Tracy cast her mind back. “The orgy guy?”
“Yes, except he wasn’t. Drexel’s source was flat-out wrong on that story, had him confused with some other sleazy republican. The magazine that ran that story’s gone now. Filed for Chapter Eleven just to pay Braverman’s damages. But the Senator’s career never recovered. Drexel walked away without a scratch, or a shred of remorse. He’s been sued more times than a tobacco company and fired more times than a cheap shooting range pistol.”
“And Group 99? Why would they want to harm him, do you think?”
“I don’t know,” Cameron admitted. “Perhaps something he’d uncovered in his research had rattled them? On the face of it, they don’t make natural enemies.”
Tracy decided to cast a fly over the water. “What about the U.S. Government? Were they his enemy?”
Cameron frowned. “What do you mean?”
Greg Walton had given Tracy strict instructions not to tell anybody about Hunter running from the task force sent to rescue him. Unfortunately for Walton, Tracy had never been a big follower of instructions. Like Hunter Drexel, she trusted her instincts, and her instincts told her that she could trust Cameron Crewe.
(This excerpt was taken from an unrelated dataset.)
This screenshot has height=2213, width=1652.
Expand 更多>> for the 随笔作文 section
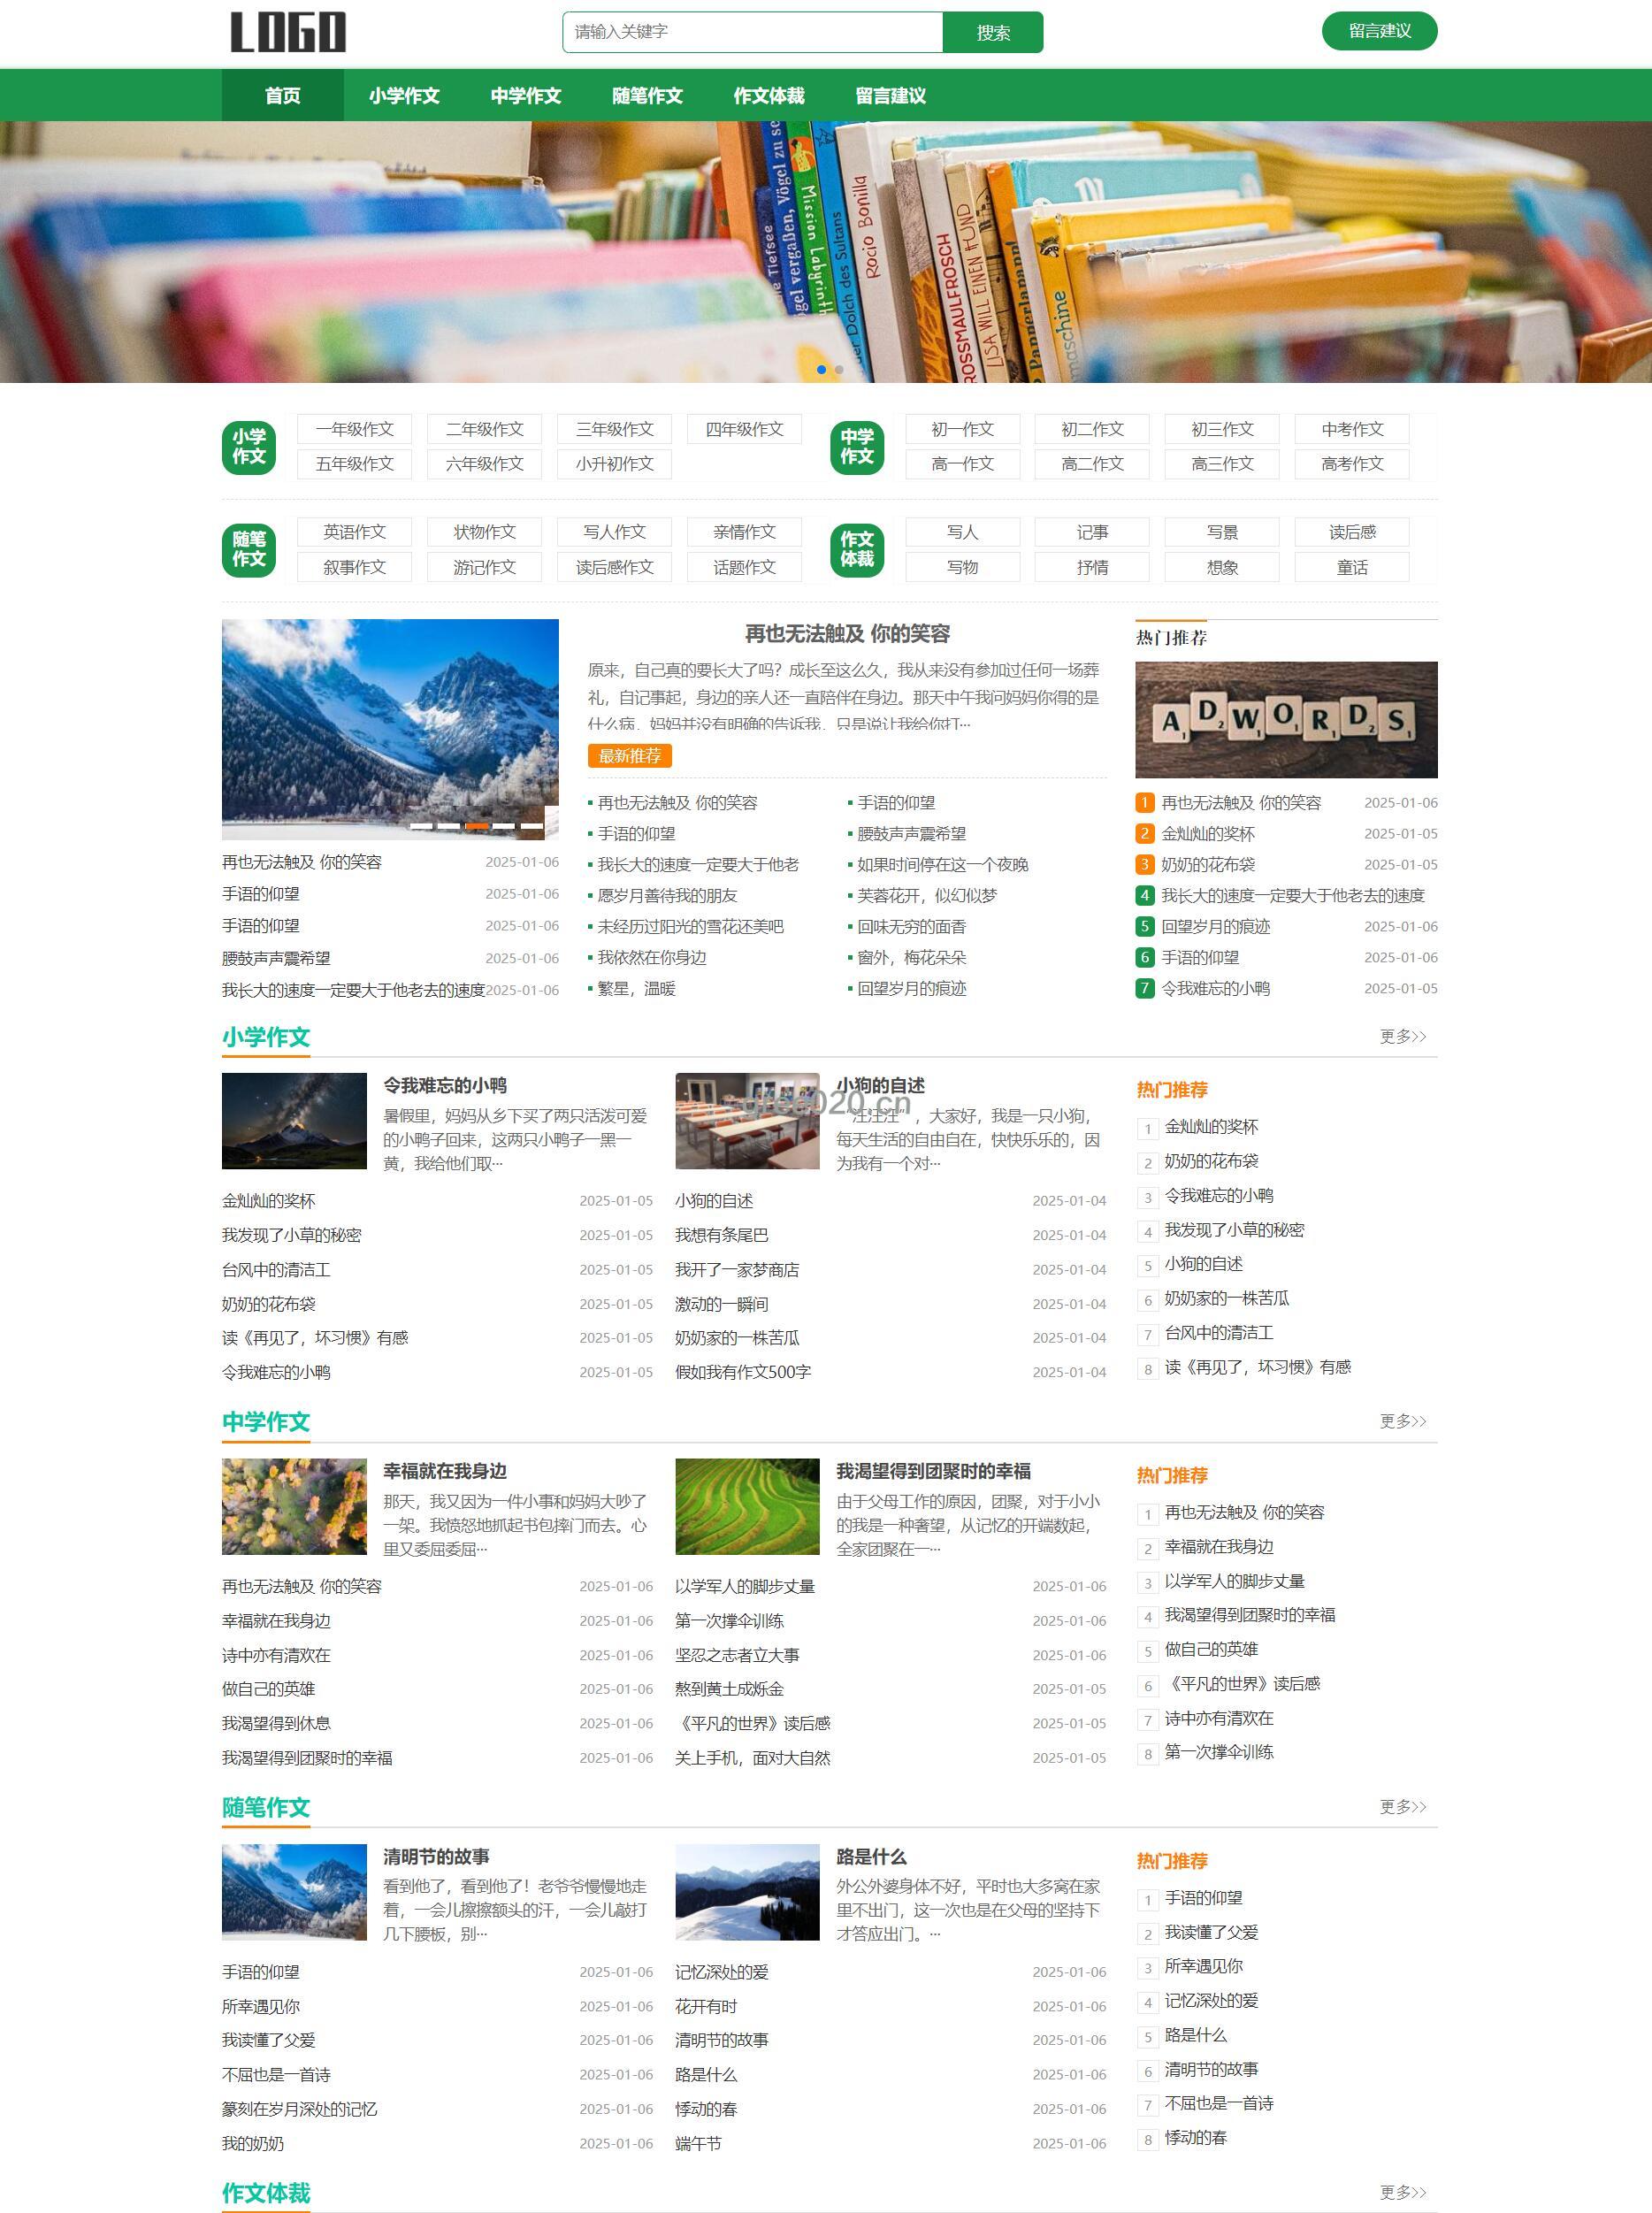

With a deep breath, she told Cameron the whole story. How Hunter had run. How the CIA and MI6 were working jointly to find him, before Group 99 did, so far with no success. How President Havers had lied outright to the world’s media about what happened that fateful night in Bratislava.
“Holy shit,” Cameron said, once she’d finished. “But, why? Why would he run from his rescuers? Especially after what happened to poor Captain Daley.”
“I don’t know,” said Tracy. “But I expect the answer lies with Althea. There’s a connection between her and Drexel. I feel it in my bones.”
It was getting late, but neither Cameron nor Tracy was ready to end the conversation. Cameron paid the bill and they moved to one of the Mandarin Oriental’s smaller, more intimate bars. Settling themselves into a corner, candlelit table, Tracy ordered a Cognac and Cameron a single malt.
“Tell me about you, Tracy,” Cameron said. “Walton told me you were helping them try to track down Althea. But he didn’t say why. Where do you fit into all this?”
Tracy gave him the summarized version. How Althea had sent a coded message to the CIA, after she’d directly ordered Bob Daley’s brutal murder, mentioning Tracy by name. “She thinks she knows me. She certainly knows of me.”
“But you don’t know her?”
“I’ve been wracking my brain, obviously. Trying to think of a connection. There are a number of different chapters in my life where our paths may have crossed. I’ve had what you might call a checkered past,” Tracy admitted.